We're living now in a hall of mirrors where everything is image and nothing has any deeply sustaining substance. We're starved, and the only thing available to feed on is junk food. We graze, and we move on, and we call our random movement growth. But it's not growth, it's just a bovine feeding, shitting, and roaming to the next pasture. Growth requires setting ones roots into something deeply, and it's this knack for depth that as a culture we seem to have lost. Because there is nothing in our environment, no customs, institutions, traditions that are themselves any longer deeply rooted and alive, and which are therefore capable of offering us wholesome nourishment.
I am someone who has a deeply conservative temperament, but I don't see anything out there of real value worth conserving. It's all empty, dead, and bogus. The so-called conservatives in the GOP are zombie conservatives. They are robotic and utterly predictable in the rote, hypnotic recitation of their scripts which have virtually no relationship to the world as it is. Nothing they say sounds fresh or real. So many of them are bizarre, creepy, quasi humans; they are the undead. Romney is a perfect as their representative.
I'm being only half facetious here; maybe a quarter. I do think that there is something very weird and cultlike that has overtaken the group psychology of the GOP, and I find it very, very disturbing.
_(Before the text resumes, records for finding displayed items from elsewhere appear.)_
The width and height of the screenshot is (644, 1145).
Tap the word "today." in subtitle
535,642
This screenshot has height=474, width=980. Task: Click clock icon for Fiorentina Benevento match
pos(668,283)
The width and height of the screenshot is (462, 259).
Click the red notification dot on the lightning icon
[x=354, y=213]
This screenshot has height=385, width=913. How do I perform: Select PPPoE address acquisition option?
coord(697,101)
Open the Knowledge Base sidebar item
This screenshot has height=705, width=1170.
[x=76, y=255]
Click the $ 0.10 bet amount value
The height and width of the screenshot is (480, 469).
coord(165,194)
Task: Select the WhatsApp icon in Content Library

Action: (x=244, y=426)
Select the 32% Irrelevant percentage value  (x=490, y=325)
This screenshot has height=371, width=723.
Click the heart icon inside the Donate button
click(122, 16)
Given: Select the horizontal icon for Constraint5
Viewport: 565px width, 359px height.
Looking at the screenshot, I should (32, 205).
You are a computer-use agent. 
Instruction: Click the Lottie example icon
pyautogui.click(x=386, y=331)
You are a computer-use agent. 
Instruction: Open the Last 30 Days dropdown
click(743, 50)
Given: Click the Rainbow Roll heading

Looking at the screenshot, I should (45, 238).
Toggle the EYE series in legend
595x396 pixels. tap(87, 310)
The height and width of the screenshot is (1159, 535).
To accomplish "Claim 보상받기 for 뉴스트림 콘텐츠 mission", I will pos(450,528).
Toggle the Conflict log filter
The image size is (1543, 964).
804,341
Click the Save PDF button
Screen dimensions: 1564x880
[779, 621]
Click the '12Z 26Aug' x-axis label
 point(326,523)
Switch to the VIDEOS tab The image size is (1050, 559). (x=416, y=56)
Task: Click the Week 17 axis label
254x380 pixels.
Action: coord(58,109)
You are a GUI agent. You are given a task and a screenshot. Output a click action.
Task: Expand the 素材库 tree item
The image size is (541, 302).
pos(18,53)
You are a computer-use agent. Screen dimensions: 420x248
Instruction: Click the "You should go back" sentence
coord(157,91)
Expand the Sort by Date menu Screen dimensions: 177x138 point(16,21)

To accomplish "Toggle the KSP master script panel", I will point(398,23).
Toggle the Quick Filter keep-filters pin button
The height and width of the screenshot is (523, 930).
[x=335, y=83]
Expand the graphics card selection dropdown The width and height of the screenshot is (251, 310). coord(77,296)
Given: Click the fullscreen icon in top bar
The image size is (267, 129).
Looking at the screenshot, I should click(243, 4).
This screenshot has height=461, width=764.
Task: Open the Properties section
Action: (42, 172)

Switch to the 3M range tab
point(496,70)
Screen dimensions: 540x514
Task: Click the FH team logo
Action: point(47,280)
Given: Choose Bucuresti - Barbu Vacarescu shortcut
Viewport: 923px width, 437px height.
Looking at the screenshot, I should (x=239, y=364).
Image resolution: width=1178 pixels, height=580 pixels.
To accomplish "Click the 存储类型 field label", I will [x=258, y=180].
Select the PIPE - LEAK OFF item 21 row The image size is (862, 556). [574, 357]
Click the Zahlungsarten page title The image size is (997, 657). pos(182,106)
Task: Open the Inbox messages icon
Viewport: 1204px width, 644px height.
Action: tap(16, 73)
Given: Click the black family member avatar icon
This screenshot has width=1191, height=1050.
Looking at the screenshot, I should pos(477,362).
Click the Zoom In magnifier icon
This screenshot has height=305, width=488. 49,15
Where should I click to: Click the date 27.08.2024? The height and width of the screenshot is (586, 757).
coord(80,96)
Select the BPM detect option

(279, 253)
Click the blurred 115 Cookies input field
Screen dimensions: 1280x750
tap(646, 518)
In any event, I am not without hope. The whole point of this blog is to be an exercise in striving to see more clearly and to look toward the future in hope. The levee is dry now, but it will not always be. Our job in the meanwhile is to live in such a way to insure that when the thaw comes and the cool waters begin their descent from the mountains, there will be nothing in us to obstruct their flow.
[Ed. This is a repost from just before election day 2012, when our politics was still relatively sane.]